The experimenters used the following device:

Fig. 1. (from Jensen et al, 2007b) Illustration of the testing environment. The proposer, who makes the first choice, sits to the responder's left. The apparatus, which has two sliding trays connected by a single rope, is outside of the cages. (A) By first sliding a Plexiglas panel (not shown) to access one rope end and by then pulling it, the proposer draws one of the baited trays halfway toward the two subjects. (B) The responder can then pull the attached rod, now within reach, to bring the proposed food tray to the cage mesh so that (C) both subjects can eat from their respective food dishes (clearly separated by a translucent divider)

Results indicate the chimps behave like Homo Economicus:
responders did not reject unfair offers when the proposer had the option of making a fair offer; they accepted almost all nonzero offers; and they reliably rejected only offers of zero (Jensen et al.)

As the authors conclude, "one of humans' closest living relatives behaves according to traditional economic models of self-interest, unlike humans, and t(...) does not share the human sensitivity to fairness."

So Homo Economicus would be a better picture of nature, red in tooth and claw? Yes and no. In another recent paper, Brosnan et al. studied the endowment effect in chimpanzees. The endowment effect is a bias that make us placing a higher value on objects we own relative to objects we do not. Well, chimps do that too. While they usually are indifferent between peanut butter and juice, once they "were given or ‘endowed’ with the peanut butter, almost 80 percent of them chose to keep the peanut butter, rather than exchange it for a juice bar" (from Vanderbilt news). They do not, however, have loss-aversion for non-food goods (rubber-bone dog chew toy and a knotted-rope dog toy). Another related study (Chen et al, 2006) also indicates that capuchin monkeys exhibit loss-aversion.

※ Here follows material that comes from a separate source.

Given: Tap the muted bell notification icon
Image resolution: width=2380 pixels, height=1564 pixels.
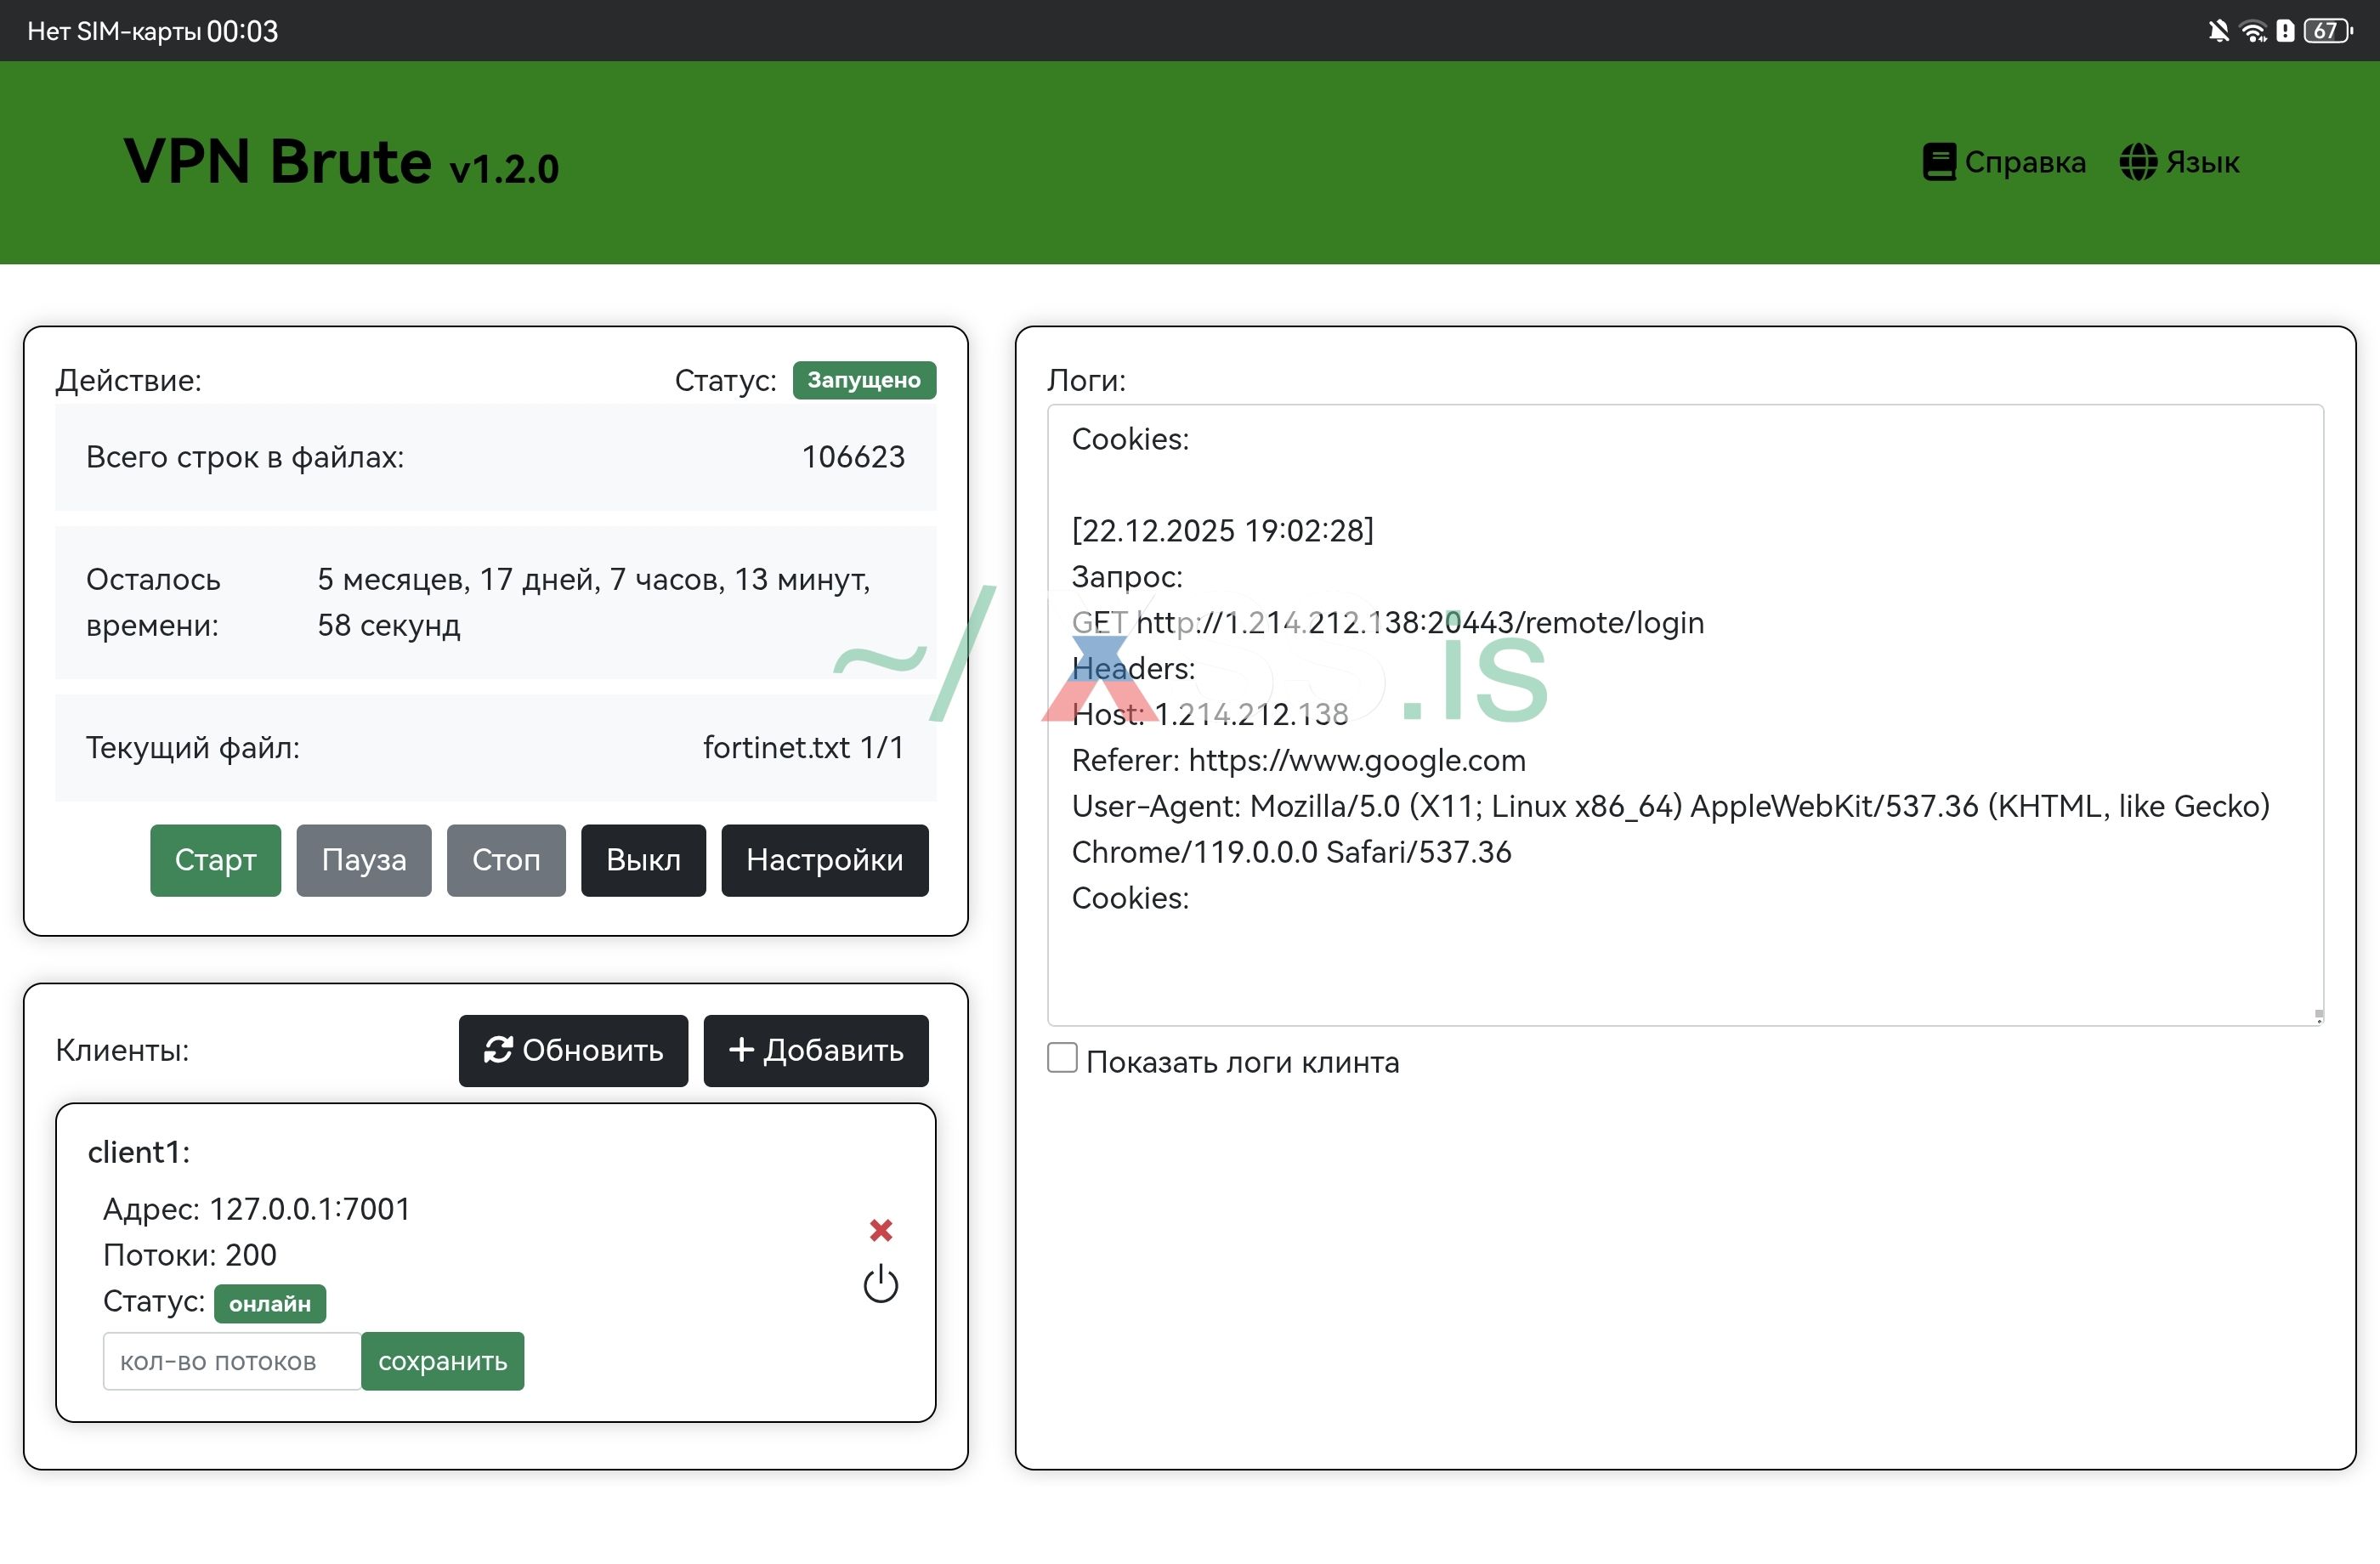Looking at the screenshot, I should pos(2218,31).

So there seems to be an incoherence here: chimps are both economically and non-economically rational. But this is only, as the positivists used to say, a pseudo-problem: they tend to comply with standard or 'selfish' economics in social context, but not in individual context. The difference between us and them is truly that we are, by nature, political animals. Our social rationality requires reciprocity, negotiation, exchange, communication, fairness, cooperation, morality, etc., not plain selfishness. Chimps do cooperate and exhibit a slight taste for fairness (see section 1 of this post), but not in human proportions.